-- Start Data provided --

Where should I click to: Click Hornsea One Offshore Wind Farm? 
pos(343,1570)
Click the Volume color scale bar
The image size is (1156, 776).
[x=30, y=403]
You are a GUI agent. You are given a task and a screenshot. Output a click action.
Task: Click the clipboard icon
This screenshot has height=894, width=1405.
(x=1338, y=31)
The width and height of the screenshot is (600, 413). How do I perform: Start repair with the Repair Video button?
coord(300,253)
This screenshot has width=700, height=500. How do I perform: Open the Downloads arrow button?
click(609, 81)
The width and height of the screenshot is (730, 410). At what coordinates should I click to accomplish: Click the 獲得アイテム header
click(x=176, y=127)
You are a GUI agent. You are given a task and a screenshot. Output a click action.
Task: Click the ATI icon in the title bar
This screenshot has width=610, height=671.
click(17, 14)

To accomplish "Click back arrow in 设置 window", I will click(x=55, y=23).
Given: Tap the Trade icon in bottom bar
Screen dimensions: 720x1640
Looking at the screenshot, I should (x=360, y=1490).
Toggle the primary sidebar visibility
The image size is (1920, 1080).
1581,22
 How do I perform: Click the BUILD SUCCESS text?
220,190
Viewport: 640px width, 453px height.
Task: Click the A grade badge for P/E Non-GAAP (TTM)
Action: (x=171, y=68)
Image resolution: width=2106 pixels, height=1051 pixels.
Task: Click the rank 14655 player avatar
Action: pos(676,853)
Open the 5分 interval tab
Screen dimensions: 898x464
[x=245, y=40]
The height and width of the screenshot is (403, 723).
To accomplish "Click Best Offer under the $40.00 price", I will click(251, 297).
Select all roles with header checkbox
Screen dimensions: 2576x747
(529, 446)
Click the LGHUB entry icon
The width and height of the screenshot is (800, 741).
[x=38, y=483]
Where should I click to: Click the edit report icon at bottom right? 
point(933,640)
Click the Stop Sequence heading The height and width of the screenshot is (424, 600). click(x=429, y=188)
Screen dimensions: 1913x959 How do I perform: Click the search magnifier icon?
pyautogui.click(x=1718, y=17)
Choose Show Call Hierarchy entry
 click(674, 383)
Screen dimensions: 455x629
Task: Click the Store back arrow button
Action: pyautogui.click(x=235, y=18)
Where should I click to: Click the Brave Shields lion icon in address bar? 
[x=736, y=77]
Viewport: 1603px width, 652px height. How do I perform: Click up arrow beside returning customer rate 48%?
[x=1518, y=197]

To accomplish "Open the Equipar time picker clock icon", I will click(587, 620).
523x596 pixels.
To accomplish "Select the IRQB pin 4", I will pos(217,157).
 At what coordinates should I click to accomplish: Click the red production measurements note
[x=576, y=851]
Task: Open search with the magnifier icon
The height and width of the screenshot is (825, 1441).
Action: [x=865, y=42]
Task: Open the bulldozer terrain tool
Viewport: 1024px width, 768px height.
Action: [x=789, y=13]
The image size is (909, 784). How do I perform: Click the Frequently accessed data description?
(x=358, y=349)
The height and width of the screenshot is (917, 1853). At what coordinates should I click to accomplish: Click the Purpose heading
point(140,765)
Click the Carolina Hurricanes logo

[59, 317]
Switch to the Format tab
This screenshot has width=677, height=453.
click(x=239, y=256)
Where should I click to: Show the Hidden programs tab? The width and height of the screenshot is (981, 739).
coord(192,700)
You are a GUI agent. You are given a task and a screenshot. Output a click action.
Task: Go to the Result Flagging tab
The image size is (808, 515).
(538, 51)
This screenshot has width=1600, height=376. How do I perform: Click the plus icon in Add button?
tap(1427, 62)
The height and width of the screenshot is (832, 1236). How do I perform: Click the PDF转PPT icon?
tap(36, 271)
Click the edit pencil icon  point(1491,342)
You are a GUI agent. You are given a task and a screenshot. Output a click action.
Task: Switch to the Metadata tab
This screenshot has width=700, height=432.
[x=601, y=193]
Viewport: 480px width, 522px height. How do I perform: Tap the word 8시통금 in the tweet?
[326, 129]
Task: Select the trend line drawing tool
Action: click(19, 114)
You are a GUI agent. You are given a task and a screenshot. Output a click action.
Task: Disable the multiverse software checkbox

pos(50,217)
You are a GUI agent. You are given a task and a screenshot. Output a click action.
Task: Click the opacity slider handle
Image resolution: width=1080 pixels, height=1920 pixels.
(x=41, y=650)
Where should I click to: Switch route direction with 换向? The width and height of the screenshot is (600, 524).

-- End Data provided --

## What you have to do
Reproduce all of the material above, word for word.

## The output
Where should I click to: Click Hornsea One Offshore Wind Farm? 
pos(343,1570)
Click the Volume color scale bar
The image size is (1156, 776).
[x=30, y=403]
You are a GUI agent. You are given a task and a screenshot. Output a click action.
Task: Click the clipboard icon
This screenshot has height=894, width=1405.
(x=1338, y=31)
The width and height of the screenshot is (600, 413). How do I perform: Start repair with the Repair Video button?
coord(300,253)
This screenshot has width=700, height=500. How do I perform: Open the Downloads arrow button?
click(609, 81)
The width and height of the screenshot is (730, 410). At what coordinates should I click to accomplish: Click the 獲得アイテム header
click(x=176, y=127)
You are a GUI agent. You are given a task and a screenshot. Output a click action.
Task: Click the ATI icon in the title bar
This screenshot has width=610, height=671.
click(17, 14)

To accomplish "Click back arrow in 设置 window", I will click(x=55, y=23).
Given: Tap the Trade icon in bottom bar
Screen dimensions: 720x1640
Looking at the screenshot, I should (x=360, y=1490).
Toggle the primary sidebar visibility
The image size is (1920, 1080).
1581,22
 How do I perform: Click the BUILD SUCCESS text?
220,190
Viewport: 640px width, 453px height.
Task: Click the A grade badge for P/E Non-GAAP (TTM)
Action: (x=171, y=68)
Image resolution: width=2106 pixels, height=1051 pixels.
Task: Click the rank 14655 player avatar
Action: pos(676,853)
Open the 5分 interval tab
Screen dimensions: 898x464
[x=245, y=40]
The height and width of the screenshot is (403, 723).
To accomplish "Click Best Offer under the $40.00 price", I will click(251, 297).
Select all roles with header checkbox
Screen dimensions: 2576x747
(529, 446)
Click the LGHUB entry icon
The width and height of the screenshot is (800, 741).
[x=38, y=483]
Where should I click to: Click the edit report icon at bottom right? 
point(933,640)
Click the Stop Sequence heading The height and width of the screenshot is (424, 600). click(x=429, y=188)
Screen dimensions: 1913x959 How do I perform: Click the search magnifier icon?
pyautogui.click(x=1718, y=17)
Choose Show Call Hierarchy entry
 click(674, 383)
Screen dimensions: 455x629
Task: Click the Store back arrow button
Action: pyautogui.click(x=235, y=18)
Where should I click to: Click the Brave Shields lion icon in address bar? 
[x=736, y=77]
Viewport: 1603px width, 652px height. How do I perform: Click up arrow beside returning customer rate 48%?
[x=1518, y=197]

To accomplish "Open the Equipar time picker clock icon", I will click(587, 620).
523x596 pixels.
To accomplish "Select the IRQB pin 4", I will pos(217,157).
 At what coordinates should I click to accomplish: Click the red production measurements note
[x=576, y=851]
Task: Open search with the magnifier icon
The height and width of the screenshot is (825, 1441).
Action: [x=865, y=42]
Task: Open the bulldozer terrain tool
Viewport: 1024px width, 768px height.
Action: [x=789, y=13]
The image size is (909, 784). How do I perform: Click the Frequently accessed data description?
(x=358, y=349)
The height and width of the screenshot is (917, 1853). At what coordinates should I click to accomplish: Click the Purpose heading
point(140,765)
Click the Carolina Hurricanes logo

[59, 317]
Switch to the Format tab
This screenshot has width=677, height=453.
click(x=239, y=256)
Where should I click to: Show the Hidden programs tab? The width and height of the screenshot is (981, 739).
coord(192,700)
You are a GUI agent. You are given a task and a screenshot. Output a click action.
Task: Go to the Result Flagging tab
The image size is (808, 515).
(538, 51)
This screenshot has width=1600, height=376. How do I perform: Click the plus icon in Add button?
tap(1427, 62)
The height and width of the screenshot is (832, 1236). How do I perform: Click the PDF转PPT icon?
tap(36, 271)
Click the edit pencil icon  point(1491,342)
You are a GUI agent. You are given a task and a screenshot. Output a click action.
Task: Switch to the Metadata tab
This screenshot has width=700, height=432.
[x=601, y=193]
Viewport: 480px width, 522px height. How do I perform: Tap the word 8시통금 in the tweet?
[326, 129]
Task: Select the trend line drawing tool
Action: click(19, 114)
You are a GUI agent. You are given a task and a screenshot. Output a click action.
Task: Disable the multiverse software checkbox

pos(50,217)
You are a GUI agent. You are given a task and a screenshot. Output a click action.
Task: Click the opacity slider handle
Image resolution: width=1080 pixels, height=1920 pixels.
(x=41, y=650)
Where should I click to: Switch route direction with 换向? The width and height of the screenshot is (600, 524).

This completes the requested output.